Nothing but the lines from the one with "Where should I" through the end of the records may appear in the answer, each reproduced exactly, pictures omitted.

————————

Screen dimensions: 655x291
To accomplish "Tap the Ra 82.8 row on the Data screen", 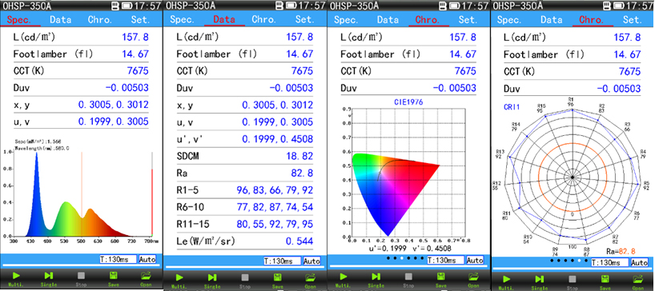I will pos(245,173).
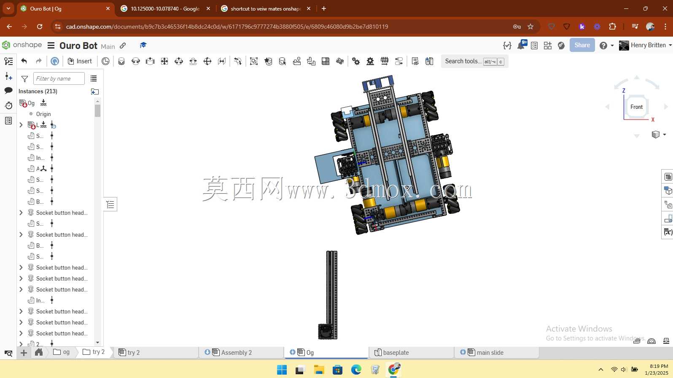Image resolution: width=673 pixels, height=378 pixels.
Task: Click the Front face of view cube
Action: (636, 107)
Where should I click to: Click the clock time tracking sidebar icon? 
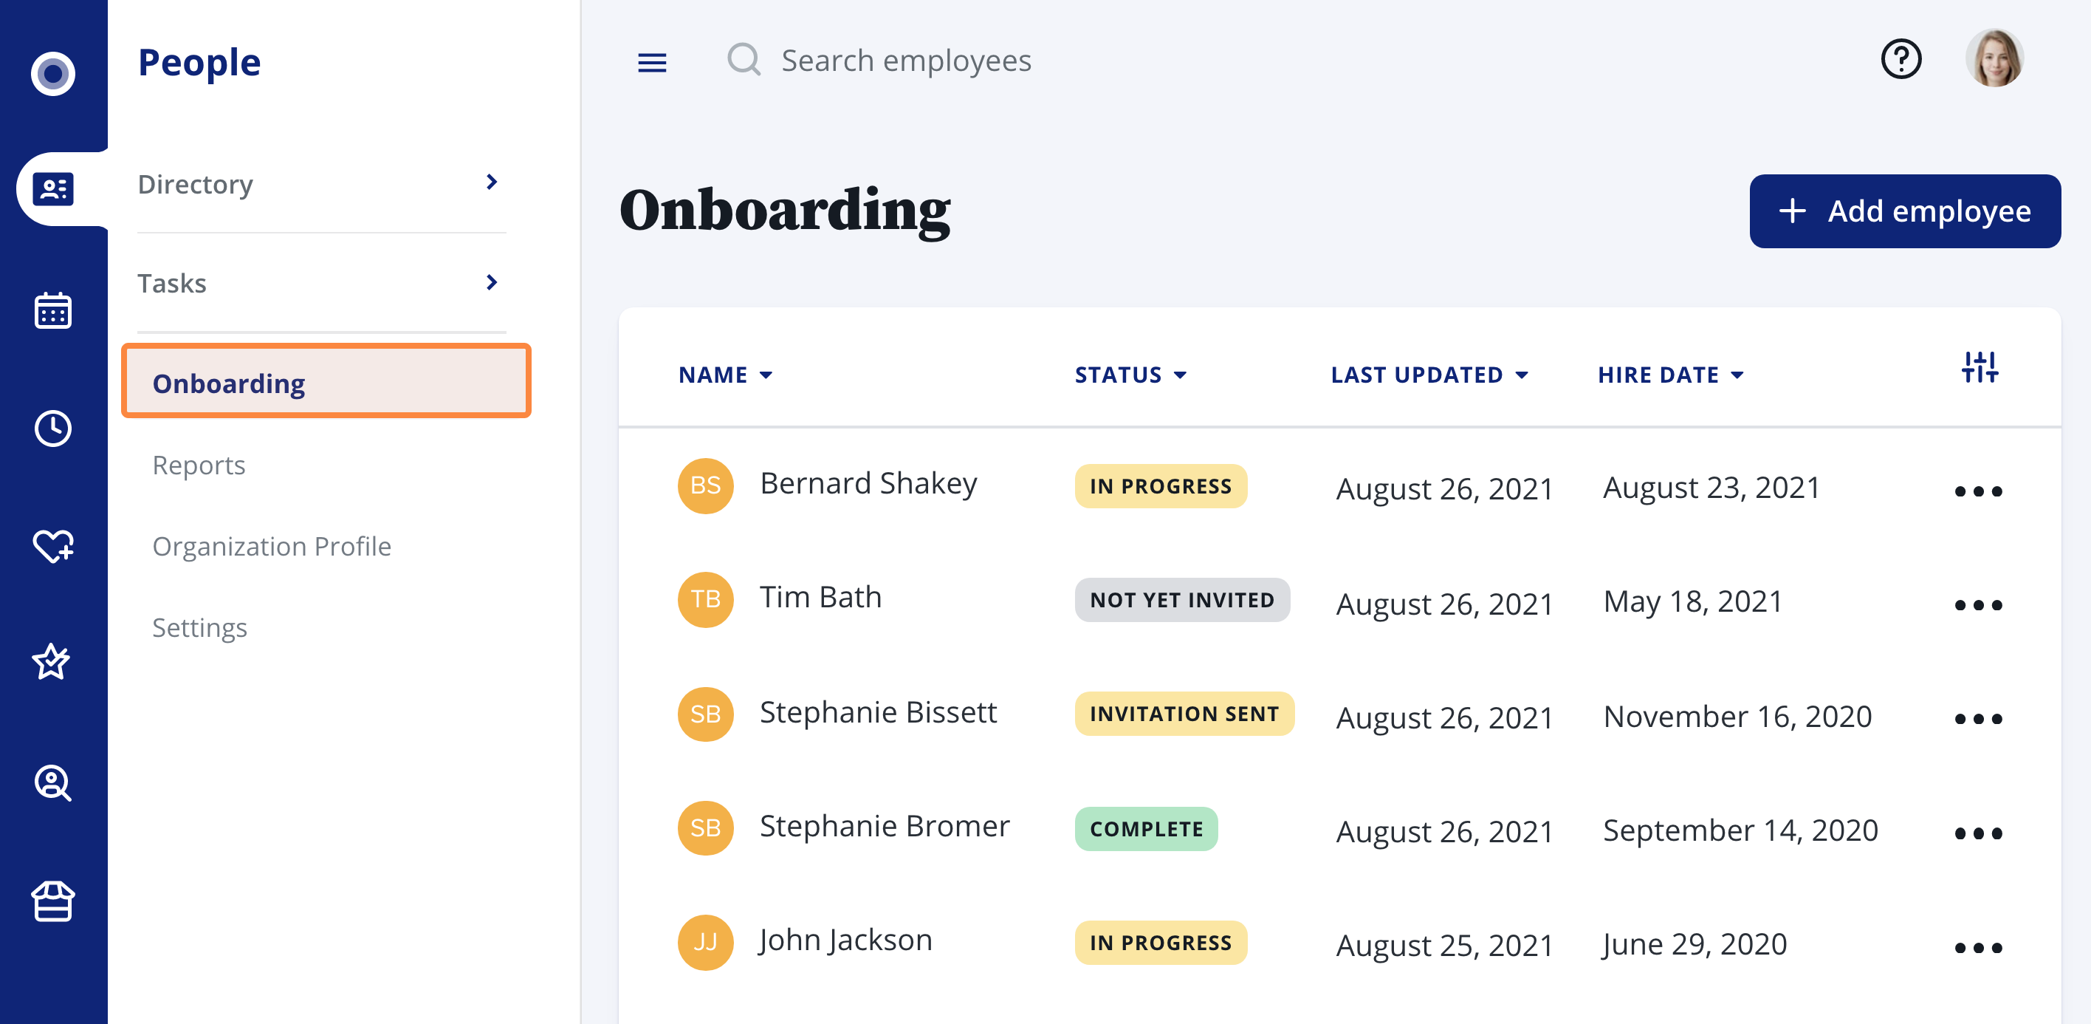pos(53,428)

————————

• _Exercise answer_
Where should I click to: Click the clock time tracking sidebar icon? 
pos(53,428)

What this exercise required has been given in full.